▸ SOURCE TEXT
* * *
A GREAT Harwood woman has died of CJD, the human form of "mad cow disease".

Carolyn Hatton, 56, of Harwood Lane, started to experience numbness in her arms and legs after returning from a walking trip in the Pyrenees in October with her husband Paul.

She died just three months later, on 29 January, at the East Lancashire Hospice with her husband by her side, holding her hand.

CJD, Creutzfeldt-Jakob Disease, affects the proteins in the central nervous system and is a very rare and incurable degenerative brain disease which always proves fatal. The chances of contracting it are around one in a million.

Distraught father-of-one Paul said: "She had tests but it took a while to diagnose because it is so rare. At first we thought she had MS but the tests kept coming back negative.

"She struggled to get her words out and then she couldn’t communicate. She became unable to swallow and that’s what killed her.

"There is no known cause for the disease. It is a bit like breast cancer – no one knows who it is going to affect."

There are four strains of the disease which affects around 90 people a year in the UK.

One is variant CJD, caused by eating infected meat, and another is sporadic – the most common strain – which can affect anyone with no known trigger. This is the type that Carolyn was diagnosed with.

Paul added: "It’s devastating because there’s no cure or way back once you have got it. There was nothing anybody could do.

"It was very traumatic for her and for me. She managed to have Christ-mas Day at home but after that it all went downhill. She was very brave throughout the short journey with the illness."
* * *
Stored items:

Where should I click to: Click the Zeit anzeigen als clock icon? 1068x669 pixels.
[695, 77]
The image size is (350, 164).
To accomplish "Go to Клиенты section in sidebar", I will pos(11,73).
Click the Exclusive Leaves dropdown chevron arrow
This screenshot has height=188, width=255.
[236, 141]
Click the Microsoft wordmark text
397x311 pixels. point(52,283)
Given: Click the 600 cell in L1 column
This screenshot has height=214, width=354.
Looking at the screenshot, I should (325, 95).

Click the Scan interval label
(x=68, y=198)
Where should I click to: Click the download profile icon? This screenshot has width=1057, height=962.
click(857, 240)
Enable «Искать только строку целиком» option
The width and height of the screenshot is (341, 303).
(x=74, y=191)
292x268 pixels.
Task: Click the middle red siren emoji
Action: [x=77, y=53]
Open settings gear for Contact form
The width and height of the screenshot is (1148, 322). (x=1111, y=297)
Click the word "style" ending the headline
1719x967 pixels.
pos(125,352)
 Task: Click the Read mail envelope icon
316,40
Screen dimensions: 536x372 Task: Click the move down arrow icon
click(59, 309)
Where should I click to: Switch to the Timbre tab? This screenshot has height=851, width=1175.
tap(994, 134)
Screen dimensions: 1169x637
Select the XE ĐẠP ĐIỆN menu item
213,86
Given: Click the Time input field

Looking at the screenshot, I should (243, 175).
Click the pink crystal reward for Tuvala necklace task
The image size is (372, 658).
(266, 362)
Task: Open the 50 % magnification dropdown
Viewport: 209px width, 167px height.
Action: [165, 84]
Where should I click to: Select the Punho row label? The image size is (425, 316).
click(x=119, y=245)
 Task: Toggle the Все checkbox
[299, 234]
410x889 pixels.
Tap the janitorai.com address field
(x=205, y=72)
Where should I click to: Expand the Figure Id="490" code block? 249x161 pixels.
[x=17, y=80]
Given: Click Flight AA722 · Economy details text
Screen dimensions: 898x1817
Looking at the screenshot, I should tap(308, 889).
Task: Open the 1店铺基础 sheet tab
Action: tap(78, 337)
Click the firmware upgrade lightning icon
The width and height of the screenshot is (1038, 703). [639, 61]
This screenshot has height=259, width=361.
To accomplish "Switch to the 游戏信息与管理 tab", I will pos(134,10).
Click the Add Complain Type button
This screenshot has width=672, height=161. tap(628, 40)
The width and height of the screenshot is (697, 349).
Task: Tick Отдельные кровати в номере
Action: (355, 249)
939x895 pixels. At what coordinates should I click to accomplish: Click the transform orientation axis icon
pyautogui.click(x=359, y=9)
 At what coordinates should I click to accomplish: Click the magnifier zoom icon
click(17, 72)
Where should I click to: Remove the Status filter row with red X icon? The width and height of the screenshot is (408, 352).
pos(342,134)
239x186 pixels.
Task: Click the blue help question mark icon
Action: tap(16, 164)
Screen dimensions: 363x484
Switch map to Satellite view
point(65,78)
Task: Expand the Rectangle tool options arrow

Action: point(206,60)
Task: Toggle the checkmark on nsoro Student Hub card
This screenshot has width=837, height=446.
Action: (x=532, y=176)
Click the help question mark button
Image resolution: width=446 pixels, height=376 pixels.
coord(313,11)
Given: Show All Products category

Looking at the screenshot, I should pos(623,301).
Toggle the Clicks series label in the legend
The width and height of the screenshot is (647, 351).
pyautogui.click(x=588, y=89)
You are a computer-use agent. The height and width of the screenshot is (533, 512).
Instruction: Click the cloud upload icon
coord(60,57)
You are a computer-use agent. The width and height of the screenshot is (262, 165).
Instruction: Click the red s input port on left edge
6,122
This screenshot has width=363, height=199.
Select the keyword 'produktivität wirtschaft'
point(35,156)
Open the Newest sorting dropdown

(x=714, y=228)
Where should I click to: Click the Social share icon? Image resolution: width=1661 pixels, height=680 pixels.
* * *
▸ EXERCISE INSTRUCTIONS
**1.** In the CJD article, swap "Pyrenees" for "Alps" in the stretch from "A GREAT Harwood" through "her husband Paul.".
**2.** Summarize the CJD article in two sentences.
**3.** Write what comes next in the article about the Harwood woman's death from CJD, picking up after its final sentence.
The entries can be left aside.

▸ ANSWERS FOR THE EXERCISE
**1.**
A GREAT Harwood woman has died of CJD, the human form of "mad cow disease".

Carolyn Hatton, 56, of Harwood Lane, started to experience numbness in her arms and legs after returning from a walking trip in the Alps in October with her husband Paul.

**2.** Carolyn Hatton, 56, of Harwood Lane, died of CJD on 29 January at the East Lancashire Hospice, three months after she began experiencing numbness in her arms and legs following a walking trip in the Pyrenees. She had sporadic CJD, the most common strain of a very rare, incurable and always fatal brain disease, and her husband Paul said there is no known cause and no cure.

**3.**
Carolyn, who was a dyslexia support tutor at Accrington and Rossen-dale College, loved travelling to France where the couple had many friends. She was also studying French to a high level.

The animal lover also enjoyed the outdoors and she and her husband would spend hours walking and cycling. Carolyn also enjoyed a weekly yoga session at Great Harwood Community Centre.

A tearful Paul added: "Her friends would describe her as a very special, unique person with a dry sense of humour, very genuine, warm and funny.

"To me she was all those things and a fabulous mother to Daniel, a wonderful friend and companion to me. She gave more than she took with people. She was unique and people loved her. And now she’s gone.

"We did everything together. We even did the illness together."

As well as her husband, she leaves son Daniel, 24, brothers David and Geoffrey and their wives Tracey and Shona, nieces Jade, Molly, Jessica, Siobhain and Amanda and nephews Jamie, Gavin and Mark.

The family would like to thank the nurses and doctors on Ward 17 at the Royal Preston Hospital and the East Lancashire Hospice where Carolyn spent her last few weeks.